# What to do
Transcribe, without alteration, the line that includes "首頁 (357, 59)" and each line after it until the records end, omitting all that precede it.

═════ Supplied data

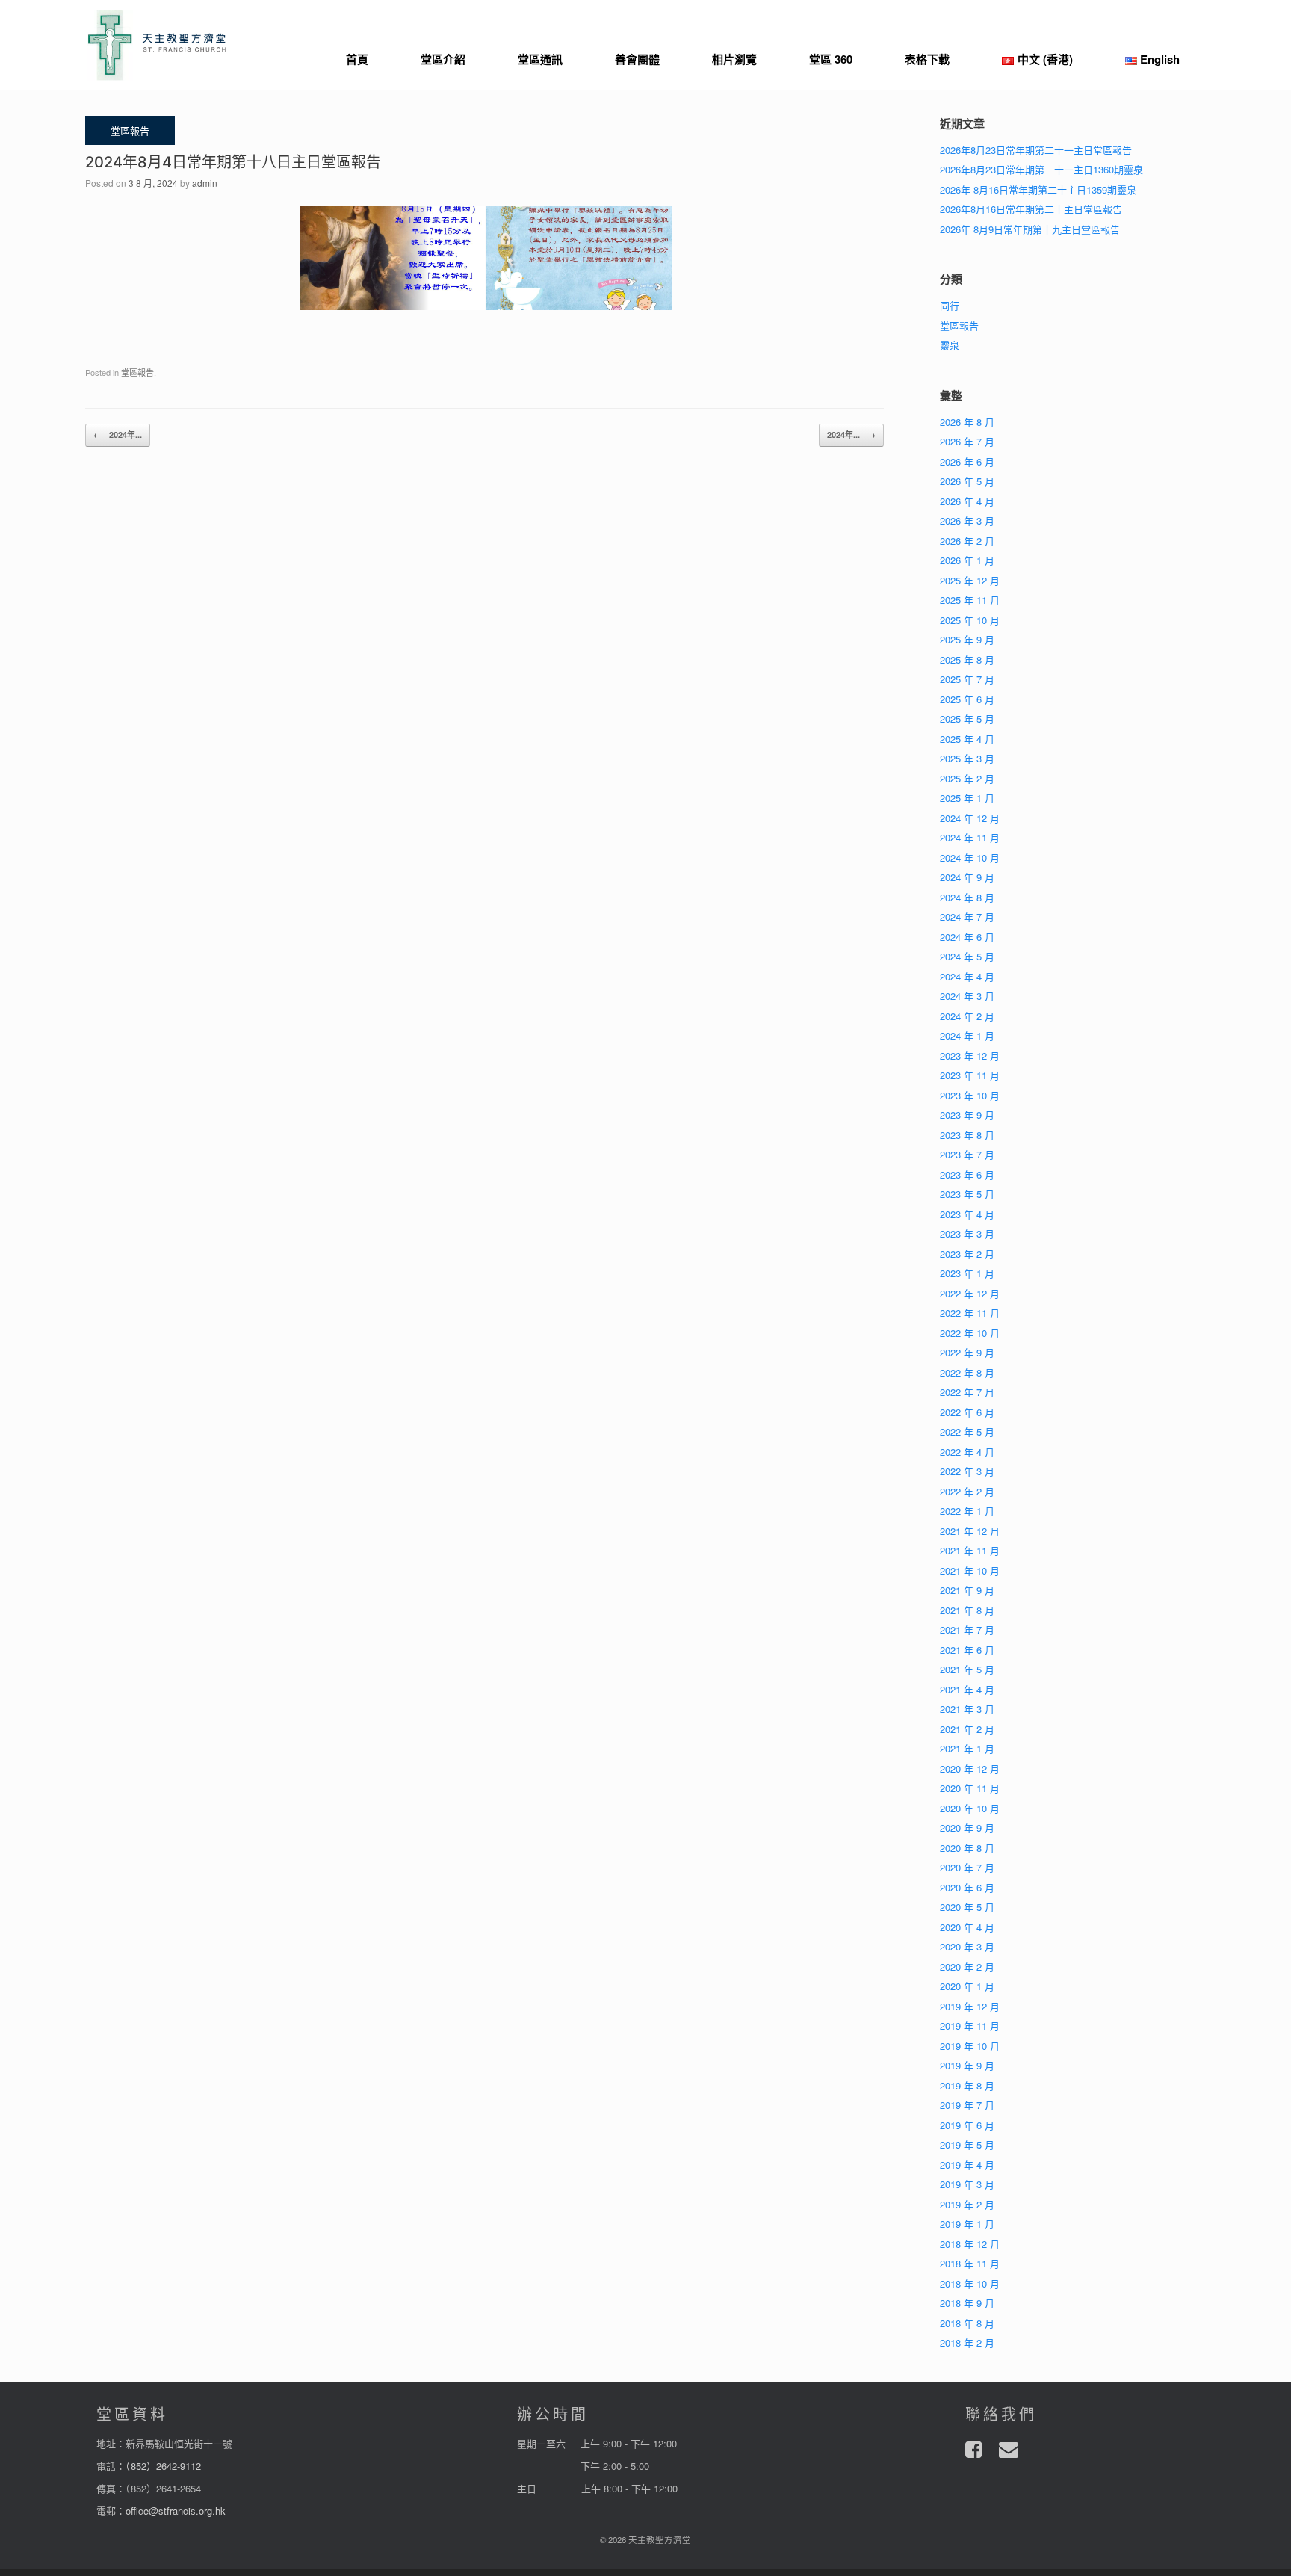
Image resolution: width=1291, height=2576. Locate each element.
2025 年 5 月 (967, 718)
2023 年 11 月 (970, 1075)
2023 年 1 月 (967, 1273)
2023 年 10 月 (970, 1095)
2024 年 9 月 (967, 877)
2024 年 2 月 (967, 1016)
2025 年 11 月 (970, 600)
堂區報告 (137, 372)
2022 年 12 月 (970, 1293)
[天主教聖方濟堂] (157, 45)
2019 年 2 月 (967, 2204)
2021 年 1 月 (967, 1748)
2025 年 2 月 (967, 778)
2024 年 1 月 (967, 1035)
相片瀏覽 (734, 59)
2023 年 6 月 (967, 1174)
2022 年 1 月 (967, 1511)
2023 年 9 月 (967, 1115)
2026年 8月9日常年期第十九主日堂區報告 (1030, 229)
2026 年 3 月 (967, 520)
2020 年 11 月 (970, 1788)
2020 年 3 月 (967, 1946)
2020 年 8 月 (967, 1848)
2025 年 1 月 (967, 798)
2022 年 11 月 (970, 1313)
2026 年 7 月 (967, 441)
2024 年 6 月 (967, 937)
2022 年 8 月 (967, 1372)
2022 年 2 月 (967, 1491)
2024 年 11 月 (970, 837)
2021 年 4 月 (967, 1689)
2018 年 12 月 (970, 2244)
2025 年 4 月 (967, 739)
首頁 (357, 59)
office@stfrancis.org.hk (176, 2511)
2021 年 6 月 (967, 1650)
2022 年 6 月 (967, 1412)
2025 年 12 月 (970, 580)
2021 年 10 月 (970, 1570)
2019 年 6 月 (967, 2125)
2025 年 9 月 (967, 639)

══════════

# Response area
首頁 (357, 59)
office@stfrancis.org.hk (176, 2511)
2021 年 6 月 (967, 1650)
2022 年 6 月 (967, 1412)
2025 年 12 月 (970, 580)
2021 年 10 月 (970, 1570)
2019 年 6 月 (967, 2125)
2025 年 9 月 (967, 639)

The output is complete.